His interest in rural labour also continued during these years. Rather than idealising peasant life, Pissarro repeatedly represented people working in fields, gardens and farmyards, subjects that had interested him since much earlier in his career.

=== Abandoning Neo-Impressionism ===

By the end of the 1880s, Pissarro increasingly found the Neo-Impressionist method too restrictive. After several years of experimentation he abandoned the systematic division of colour, explaining that the method made it difficult for him to respond freely to changing effects of nature, movement and individual sensation.

He nevertheless retained lessons from the experiment, particularly a heightened attention to colour relationships and a more structured handling of the surface. His subsequent Éragny paintings combined these experiences with a freer manner of painting.

The years at Éragny therefore encompass both Pissarro's most sustained engagement with Neo-Impressionism and his eventual return to a more flexible personal style.

=== Purchase of the property and the studio ===

The Pissarros initially rented the Éragny property. When it was offered for sale in 1892, Pissarro sought financial assistance from his longtime friend Claude Monet, who lived nearby at Giverny.
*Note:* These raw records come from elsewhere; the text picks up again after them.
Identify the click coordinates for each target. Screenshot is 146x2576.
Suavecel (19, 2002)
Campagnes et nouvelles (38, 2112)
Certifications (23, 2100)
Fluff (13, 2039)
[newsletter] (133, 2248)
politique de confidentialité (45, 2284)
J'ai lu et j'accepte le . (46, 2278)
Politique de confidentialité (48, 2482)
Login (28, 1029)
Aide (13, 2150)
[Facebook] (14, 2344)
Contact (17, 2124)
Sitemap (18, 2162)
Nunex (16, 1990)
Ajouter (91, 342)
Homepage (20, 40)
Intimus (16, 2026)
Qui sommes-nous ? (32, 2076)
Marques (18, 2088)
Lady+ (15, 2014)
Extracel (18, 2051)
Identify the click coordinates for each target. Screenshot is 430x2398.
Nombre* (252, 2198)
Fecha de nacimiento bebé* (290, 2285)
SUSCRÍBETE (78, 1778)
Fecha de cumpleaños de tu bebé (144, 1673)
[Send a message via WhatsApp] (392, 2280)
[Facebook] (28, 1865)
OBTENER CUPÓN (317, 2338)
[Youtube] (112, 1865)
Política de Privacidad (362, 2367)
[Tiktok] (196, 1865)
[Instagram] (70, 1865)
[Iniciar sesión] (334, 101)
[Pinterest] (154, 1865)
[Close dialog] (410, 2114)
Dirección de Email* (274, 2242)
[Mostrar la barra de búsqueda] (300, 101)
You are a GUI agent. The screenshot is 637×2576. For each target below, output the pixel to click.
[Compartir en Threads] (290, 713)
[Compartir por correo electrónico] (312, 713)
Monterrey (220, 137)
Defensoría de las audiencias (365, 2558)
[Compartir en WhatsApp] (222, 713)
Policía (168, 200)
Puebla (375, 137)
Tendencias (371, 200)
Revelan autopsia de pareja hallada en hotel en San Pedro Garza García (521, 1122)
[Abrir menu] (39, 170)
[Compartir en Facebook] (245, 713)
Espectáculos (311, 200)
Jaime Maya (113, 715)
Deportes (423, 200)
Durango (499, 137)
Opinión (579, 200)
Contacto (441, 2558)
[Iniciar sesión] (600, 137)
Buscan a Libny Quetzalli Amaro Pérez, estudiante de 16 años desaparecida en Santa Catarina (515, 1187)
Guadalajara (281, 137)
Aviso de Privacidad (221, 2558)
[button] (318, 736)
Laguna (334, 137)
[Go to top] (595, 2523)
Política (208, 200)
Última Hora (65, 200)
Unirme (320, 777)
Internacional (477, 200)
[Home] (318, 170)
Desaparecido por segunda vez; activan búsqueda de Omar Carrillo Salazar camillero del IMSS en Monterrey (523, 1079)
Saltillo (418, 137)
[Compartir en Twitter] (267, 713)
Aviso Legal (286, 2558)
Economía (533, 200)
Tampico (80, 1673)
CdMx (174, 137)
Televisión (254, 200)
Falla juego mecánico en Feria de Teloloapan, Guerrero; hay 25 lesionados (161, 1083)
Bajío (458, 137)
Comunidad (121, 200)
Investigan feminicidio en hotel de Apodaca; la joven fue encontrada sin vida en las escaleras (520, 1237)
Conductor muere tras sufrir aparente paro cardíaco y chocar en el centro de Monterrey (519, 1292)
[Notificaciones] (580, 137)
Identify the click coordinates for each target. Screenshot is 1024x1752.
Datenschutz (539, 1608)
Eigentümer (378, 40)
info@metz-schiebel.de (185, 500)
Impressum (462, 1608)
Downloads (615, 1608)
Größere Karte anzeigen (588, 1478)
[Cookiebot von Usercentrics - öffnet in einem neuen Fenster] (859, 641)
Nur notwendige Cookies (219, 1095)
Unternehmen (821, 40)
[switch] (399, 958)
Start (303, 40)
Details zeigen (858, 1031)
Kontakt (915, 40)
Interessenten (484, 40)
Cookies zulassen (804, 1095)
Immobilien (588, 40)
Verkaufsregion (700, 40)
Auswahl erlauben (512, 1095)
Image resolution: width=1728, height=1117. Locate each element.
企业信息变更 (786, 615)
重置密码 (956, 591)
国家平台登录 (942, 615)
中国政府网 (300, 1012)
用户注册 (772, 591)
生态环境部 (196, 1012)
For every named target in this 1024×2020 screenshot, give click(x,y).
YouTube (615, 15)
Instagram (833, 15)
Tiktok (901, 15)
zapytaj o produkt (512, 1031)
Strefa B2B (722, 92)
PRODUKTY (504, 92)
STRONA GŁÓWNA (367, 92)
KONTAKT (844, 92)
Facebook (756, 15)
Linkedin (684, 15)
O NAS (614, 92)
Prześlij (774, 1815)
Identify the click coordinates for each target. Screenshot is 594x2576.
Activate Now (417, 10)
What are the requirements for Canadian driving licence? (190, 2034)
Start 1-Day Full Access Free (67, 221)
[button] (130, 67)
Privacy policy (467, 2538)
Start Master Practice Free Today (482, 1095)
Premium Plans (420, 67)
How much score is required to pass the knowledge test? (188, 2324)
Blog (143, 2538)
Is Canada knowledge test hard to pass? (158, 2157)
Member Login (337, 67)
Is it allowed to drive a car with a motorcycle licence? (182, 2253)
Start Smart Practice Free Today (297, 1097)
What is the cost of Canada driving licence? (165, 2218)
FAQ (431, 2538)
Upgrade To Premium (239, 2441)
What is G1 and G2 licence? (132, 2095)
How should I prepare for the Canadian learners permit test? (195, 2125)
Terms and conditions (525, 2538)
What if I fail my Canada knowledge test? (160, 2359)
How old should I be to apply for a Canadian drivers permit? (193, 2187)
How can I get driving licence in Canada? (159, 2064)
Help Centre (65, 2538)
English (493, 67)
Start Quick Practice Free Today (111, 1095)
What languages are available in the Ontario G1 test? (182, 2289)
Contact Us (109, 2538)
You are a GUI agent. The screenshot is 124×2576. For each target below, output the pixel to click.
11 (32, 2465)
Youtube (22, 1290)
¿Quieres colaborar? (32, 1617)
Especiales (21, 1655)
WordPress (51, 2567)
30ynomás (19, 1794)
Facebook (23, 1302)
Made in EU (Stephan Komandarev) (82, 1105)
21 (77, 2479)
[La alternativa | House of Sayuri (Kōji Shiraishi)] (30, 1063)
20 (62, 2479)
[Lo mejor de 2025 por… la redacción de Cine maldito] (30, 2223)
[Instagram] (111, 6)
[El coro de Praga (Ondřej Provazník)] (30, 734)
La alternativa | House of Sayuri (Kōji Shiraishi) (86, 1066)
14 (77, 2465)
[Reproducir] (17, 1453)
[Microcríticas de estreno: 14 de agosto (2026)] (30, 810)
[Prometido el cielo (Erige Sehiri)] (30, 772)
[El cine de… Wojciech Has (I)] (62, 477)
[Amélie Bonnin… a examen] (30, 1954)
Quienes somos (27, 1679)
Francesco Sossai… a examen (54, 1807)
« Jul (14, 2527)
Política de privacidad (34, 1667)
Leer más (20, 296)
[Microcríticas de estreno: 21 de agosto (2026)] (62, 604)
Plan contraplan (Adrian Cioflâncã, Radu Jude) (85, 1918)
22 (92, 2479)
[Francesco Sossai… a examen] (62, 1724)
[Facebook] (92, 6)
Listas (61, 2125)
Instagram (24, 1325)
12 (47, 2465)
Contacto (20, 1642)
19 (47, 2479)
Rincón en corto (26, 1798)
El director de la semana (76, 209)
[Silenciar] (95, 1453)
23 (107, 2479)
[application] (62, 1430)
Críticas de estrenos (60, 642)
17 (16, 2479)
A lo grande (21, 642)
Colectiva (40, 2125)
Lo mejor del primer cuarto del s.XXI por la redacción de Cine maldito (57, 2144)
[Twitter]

Monet agreed to make up to 15,000 francs available, helping Pissarro and his wife Julie acquire the house. Referring to their long friendship, Monet wrote, "We are old enough friends to do each other favors."

In 1893, Pissarro substantially altered the barn bordering the garden to create a large studio on its upper floor. His correspondence with Lucien documents the progress of the work in detail. The north wall was fitted with a large arched glazed opening approximately three metres wide, which Pissarro described as providing "beautiful light"; another opening faced west over the orchard and towards Bazincourt. Access to the upper floor was provided by a covered exterior staircase.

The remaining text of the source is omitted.